Collected data
*** Begin section ***

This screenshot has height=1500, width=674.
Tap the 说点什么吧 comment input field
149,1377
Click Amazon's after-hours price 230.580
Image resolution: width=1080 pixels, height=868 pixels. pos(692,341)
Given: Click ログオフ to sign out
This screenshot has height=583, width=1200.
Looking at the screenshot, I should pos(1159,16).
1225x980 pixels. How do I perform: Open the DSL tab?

*** End section ***

* _ASSIGNMENT_:
The answer must be the line containing "Click Amazon's after-hours price 230.580" and every line after it through the end of the records, repeated exactly.

* _TASK RESULT_:
Click Amazon's after-hours price 230.580
Image resolution: width=1080 pixels, height=868 pixels. pos(692,341)
Given: Click ログオフ to sign out
This screenshot has height=583, width=1200.
Looking at the screenshot, I should pos(1159,16).
1225x980 pixels. How do I perform: Open the DSL tab?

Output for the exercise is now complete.